However, when I change:

001 root:root /home/secure

to

011 root:root /home/secure

Both work!

What is the deal with /home/secure? It's a mountpoint.

Note that:

- Lightdm chokes on the exact same thing while GDM didn't have a problem

- Strongswan loads my private key (charlieKey.der) but fails to load the other key material which are under the *exact* same permissions

- The group execute bit that I need to add to /home/secure is *not* required to access the files

Is this a bug in the kernel? Is this a bug in strongswan and lightdm? Is this a 'technicality'? Am I going insane?Last edited by Rexilion on Sun Feb 26, 2012 5:52 pm; edited 5 times in total

----------

## papahuhn

Is ipsec in the root group? If so, 001 on /home/secure means that the group has no rights to do anything with it. The others' permissions are irrelevant.

----------

## Rexilion

 *papahuhn wrote:*   

> Is ipsec in the root group? If so, 001 on /home/secure means that the group has no rights to do anything with it.

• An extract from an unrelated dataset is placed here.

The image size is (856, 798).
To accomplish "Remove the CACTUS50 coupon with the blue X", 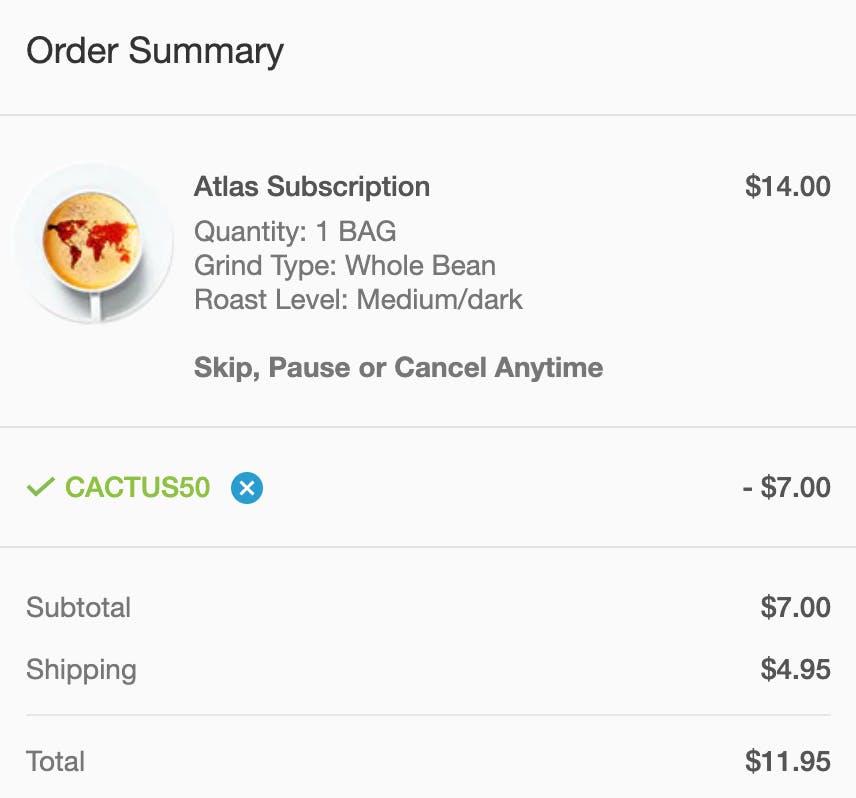I will tap(247, 488).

The others' permissions are irrelevant.

 

Good thinking, but that is not the case. Besides, if what you say is true, then:

/home/secure/ronald/.vpn/private/charlieKey.der

shouldn't load in strongswan as well and I wouldn't be able it to access it using bash.

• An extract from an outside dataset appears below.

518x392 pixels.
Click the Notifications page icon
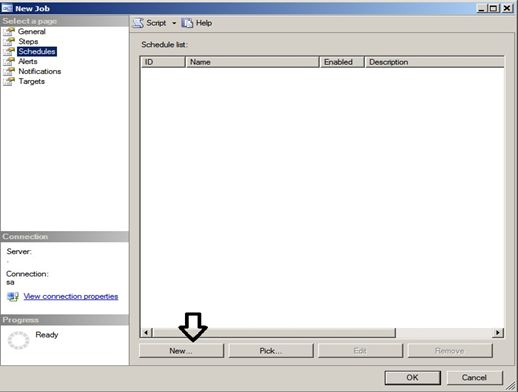[9, 71]
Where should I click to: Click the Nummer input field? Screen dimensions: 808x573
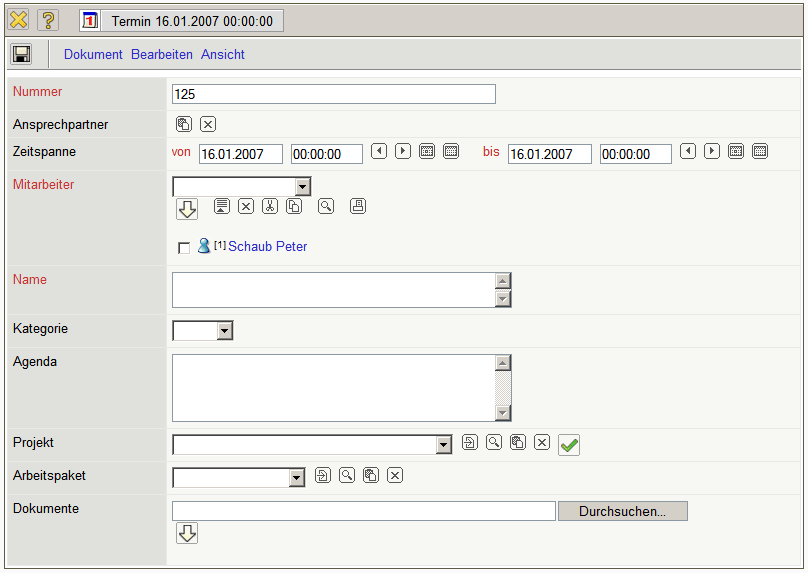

Something seems to be wrong   :Shocked: 

 *Quote:*   

> Charlie ~ # sudo -u ipsec bash
> 
> bash: /dev/null/.bashrc: Not a directory
> 
> ipsec@Charlie /root $ id
> ...

 

 *Quote:*   

> Charlie ~ # cat /etc/group | grep -e root -e ipsec
> 
> root:x:0:root
> 
> bin:x:1:root,bin,daemon
> ...

 

----------

## papahuhn

Well, there is a possibility, but I have never used ipsec, strongswan or charon, so it's all speculation:

1. the ipsec executable is started as root, so its effective UID and effective GID is 0.

2. ipsec drops its root privileges by setting the effective UID to ipsec user's UID, but does not do the same for the effective GID, which remains 0.

3. the ipsec-process with EUID=ipsec,EGID=root fails to dive into the secure-subdirectory, because the effective group has no rights to do so.

You could try the following to verify my hypothesis:

Change the permissions to 011 and run ipsec. Then check the effective IDs of that process with "ps -eo pid,user,euser,ruser,egroup,rgroup,args".

----------

## Rexilion

Yes, interesting suggestion thanks. However, I did some more testing besides your suggestion. And it seems that:

Repeating the entire setup except using /home/secure as a mountpoint, this does not happen!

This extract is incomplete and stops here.